Begin Selected excerpt

[comp.std.c] strncat is insufficient

dhesi%cirrusl@oliveb.ATC.olivetti.com (Rahul Dhesi) (08/12/90)

Having recently written some code that does string manipulation and
takes some pains to avoid buffer overflow, I conclude that strncat() is
nearly useless.  Most of the time I want to avoid string overflow by
doing this:

     append str2 to str1, but cause at most n characters to be in str1.

Here is what strncat() does:

     append str2 to str1, but copy at most n characters.

I think the standard C library badly needs another function called,
say, strlimcat(), which limits the length of the destination string to
some value.
--
Rahul Dhesi <dhesi%cirrusl@oliveb.ATC.olivetti.com>
UUCP:  oliveb!cirrusl!dhesi

gwyn@smoke.BRL.MIL (Doug Gwyn) (08/13/90)

In article <2201@cirrusl.UUCP> dhesi%cirrusl@oliveb.ATC.olivetti.com (Rahul Dhesi) writes:
>I think the standard C library badly needs another function called,
>say, strlimcat(), which limits the length of the destination string to
>some value.

Feel free to implement one of these for your own applications.
There isn't much point in discussing it in this newsgroup.
We're not soliciting suggestions for changes to the standard.

shankar@hpclscu.HP.COM (Shankar Unni) (08/15/90)

Rahul: 
> Most of the time I want to avoid string overflow by
> doing this:
>    append str2 to str1, but cause at most n characters to be in str1.

Well, you could write a cheapo function that goes:

strlimcat (char *s1, char *s2, int n)
{
   strncat (s1, s2, (n - strlen(s1)));
}

which is exactly what strlimcat would have to do anyway..
 
Doug G:
> >I think the standard C library badly needs another function called,
> >say, strlimcat(), which limits the length of the destination string to
> >some value.
> 
> Feel free to implement one of these for your own applications.
> There isn't much point in discussing it in this newsgroup.
> We're not soliciting suggestions for changes to the standard.

Ooohhh. Does that mean that C is frozen for eternity? The "ultimate,
greatest-ever language on earth"?  I hardly think so.

I think this is an appropriate place for suggestions for extensions to the
language, too, in addition to questions about clarifications of items in
the current standard...

$0.02,
-----
Shankar Unni                                   E-Mail: 
Hewlett-Packard California Language Lab.     Internet: shankar@hpda.hp.com
Phone : (408) 447-5797                           UUCP: ...!hplabs!hpda!shankar

karl@haddock.ima.isc.com (Karl Heuer) (08/16/90)

End Selected excerpt

_Task list_
A) Decide whether each statement below agrees with the strncat thread. For each, answer yes or no and quote the words of the thread that settle it. (i) Rahul Dhesi describes strncat() as copying at most n characters. (ii) Doug Gwyn says the newsgroup welcomes suggestions for changes to the standard. (iii) Shankar Unni's function passes n minus strlen(s1) to strncat.
B) Reproduce the strncat thread word for word between "Here is what" and "(Doug Gwyn) (08/13/90)", inclusive.
C) Proceed with the strncat thread from the point where it stops.

Begin Information shown

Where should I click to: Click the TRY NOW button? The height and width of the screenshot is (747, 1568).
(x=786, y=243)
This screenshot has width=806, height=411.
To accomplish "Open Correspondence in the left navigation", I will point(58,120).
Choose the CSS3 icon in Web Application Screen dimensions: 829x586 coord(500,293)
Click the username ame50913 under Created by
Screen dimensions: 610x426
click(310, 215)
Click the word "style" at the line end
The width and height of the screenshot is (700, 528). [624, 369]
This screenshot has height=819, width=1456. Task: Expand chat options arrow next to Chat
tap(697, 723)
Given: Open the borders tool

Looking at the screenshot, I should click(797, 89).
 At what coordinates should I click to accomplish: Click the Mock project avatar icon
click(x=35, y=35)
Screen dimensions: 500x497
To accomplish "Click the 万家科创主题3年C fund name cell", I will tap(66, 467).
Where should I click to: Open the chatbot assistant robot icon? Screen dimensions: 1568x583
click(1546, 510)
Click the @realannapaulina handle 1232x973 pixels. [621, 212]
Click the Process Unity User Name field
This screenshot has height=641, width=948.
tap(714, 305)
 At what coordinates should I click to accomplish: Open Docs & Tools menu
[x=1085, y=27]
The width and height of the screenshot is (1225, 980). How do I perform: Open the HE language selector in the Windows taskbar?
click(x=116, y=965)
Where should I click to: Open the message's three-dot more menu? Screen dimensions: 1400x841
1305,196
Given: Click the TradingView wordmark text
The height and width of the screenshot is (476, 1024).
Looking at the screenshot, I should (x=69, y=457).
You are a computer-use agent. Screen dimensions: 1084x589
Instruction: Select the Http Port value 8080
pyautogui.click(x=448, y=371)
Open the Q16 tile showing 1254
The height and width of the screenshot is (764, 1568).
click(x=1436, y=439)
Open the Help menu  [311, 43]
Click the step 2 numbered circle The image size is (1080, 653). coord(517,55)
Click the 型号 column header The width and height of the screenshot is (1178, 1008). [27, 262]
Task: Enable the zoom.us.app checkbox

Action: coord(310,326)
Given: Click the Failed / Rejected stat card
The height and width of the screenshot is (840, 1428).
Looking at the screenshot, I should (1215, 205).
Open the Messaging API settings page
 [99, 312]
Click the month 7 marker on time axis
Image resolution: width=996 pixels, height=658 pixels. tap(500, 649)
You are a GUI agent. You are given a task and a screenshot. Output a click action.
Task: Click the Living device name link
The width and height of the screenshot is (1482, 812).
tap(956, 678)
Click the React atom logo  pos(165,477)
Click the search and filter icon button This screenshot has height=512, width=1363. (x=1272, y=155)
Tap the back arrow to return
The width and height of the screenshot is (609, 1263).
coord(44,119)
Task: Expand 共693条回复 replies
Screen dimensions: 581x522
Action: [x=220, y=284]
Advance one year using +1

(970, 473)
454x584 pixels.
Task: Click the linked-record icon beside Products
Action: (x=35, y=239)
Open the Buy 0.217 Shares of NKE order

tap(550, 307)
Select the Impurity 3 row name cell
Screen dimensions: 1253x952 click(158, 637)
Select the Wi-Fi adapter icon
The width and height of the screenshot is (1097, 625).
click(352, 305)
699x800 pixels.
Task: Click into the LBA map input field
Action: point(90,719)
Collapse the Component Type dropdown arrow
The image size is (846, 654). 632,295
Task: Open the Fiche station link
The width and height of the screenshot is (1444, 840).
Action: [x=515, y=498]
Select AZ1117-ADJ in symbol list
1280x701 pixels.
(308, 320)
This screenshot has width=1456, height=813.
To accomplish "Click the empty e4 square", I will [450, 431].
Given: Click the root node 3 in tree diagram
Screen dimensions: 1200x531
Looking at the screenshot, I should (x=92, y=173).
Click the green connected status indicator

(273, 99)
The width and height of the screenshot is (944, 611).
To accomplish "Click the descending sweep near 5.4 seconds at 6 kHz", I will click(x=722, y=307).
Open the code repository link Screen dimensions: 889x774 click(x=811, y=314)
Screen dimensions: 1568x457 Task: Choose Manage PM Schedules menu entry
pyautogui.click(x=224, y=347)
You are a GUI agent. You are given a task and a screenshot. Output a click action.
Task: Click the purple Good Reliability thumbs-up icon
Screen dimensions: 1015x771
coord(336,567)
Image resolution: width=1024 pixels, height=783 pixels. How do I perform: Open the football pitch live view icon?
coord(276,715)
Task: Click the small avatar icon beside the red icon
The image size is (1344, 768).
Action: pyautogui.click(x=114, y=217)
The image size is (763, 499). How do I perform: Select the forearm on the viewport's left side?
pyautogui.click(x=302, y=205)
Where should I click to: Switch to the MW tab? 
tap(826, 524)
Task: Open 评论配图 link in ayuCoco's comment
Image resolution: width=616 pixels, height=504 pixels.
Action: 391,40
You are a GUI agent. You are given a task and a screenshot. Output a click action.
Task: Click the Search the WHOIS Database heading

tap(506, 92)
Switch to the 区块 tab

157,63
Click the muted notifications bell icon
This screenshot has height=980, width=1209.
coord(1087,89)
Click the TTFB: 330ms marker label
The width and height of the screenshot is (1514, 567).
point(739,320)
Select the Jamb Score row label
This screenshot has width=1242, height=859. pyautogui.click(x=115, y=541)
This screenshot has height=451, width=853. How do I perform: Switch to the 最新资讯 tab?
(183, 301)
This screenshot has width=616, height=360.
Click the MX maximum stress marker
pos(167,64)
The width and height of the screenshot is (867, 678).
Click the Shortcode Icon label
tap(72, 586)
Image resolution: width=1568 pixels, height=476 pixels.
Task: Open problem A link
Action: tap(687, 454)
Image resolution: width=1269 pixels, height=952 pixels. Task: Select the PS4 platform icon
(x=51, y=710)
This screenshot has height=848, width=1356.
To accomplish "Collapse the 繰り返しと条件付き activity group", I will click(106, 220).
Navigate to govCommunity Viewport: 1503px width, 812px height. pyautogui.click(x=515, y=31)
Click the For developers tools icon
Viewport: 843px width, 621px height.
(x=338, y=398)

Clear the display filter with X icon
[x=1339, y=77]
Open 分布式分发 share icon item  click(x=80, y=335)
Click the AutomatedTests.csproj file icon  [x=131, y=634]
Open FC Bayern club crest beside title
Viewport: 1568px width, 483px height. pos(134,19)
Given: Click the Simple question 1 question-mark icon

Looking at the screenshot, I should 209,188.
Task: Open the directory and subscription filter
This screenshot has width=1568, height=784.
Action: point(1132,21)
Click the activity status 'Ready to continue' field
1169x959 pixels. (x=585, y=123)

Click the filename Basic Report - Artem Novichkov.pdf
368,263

End Information shown

_Answers to the exercise_
A)
(i) Yes: "append str2 to str1, but copy at most n characters."
(ii) No: "We're not soliciting suggestions for changes to the standard."
(iii) Yes: "strncat (s1, s2, (n - strlen(s1)));"

B)
Here is what strncat() does:

     append str2 to str1, but copy at most n characters.

I think the standard C library badly needs another function called,
say, strlimcat(), which limits the length of the destination string to
some value.
--
Rahul Dhesi <dhesi%cirrusl@oliveb.ATC.olivetti.com>
UUCP:  oliveb!cirrusl!dhesi

gwyn@smoke.BRL.MIL (Doug Gwyn) (08/13/90)

C)
In article <12570054@hpclscu.HP.COM> shankar@hpclscu.HP.COM (Shankar Unni) writes:
>I think this is an appropriate place for suggestions for extensions to the
>language, too, in addition to questions about clarifications of items in
>the current standard...

I somewhat agree, as long as we're careful not to let the discussion explode
into the usual "let's make C into Ada" nonsense.

>>[Rahul notes that strncat() doesn't do what he usually wants]
>[Shankar shows how to do it in terms of strlen() and strncat()]

In my opinion, the string library was poorly designed in the first place; and
adding a strlimcat() along the lines you suggest would be compounding the
error.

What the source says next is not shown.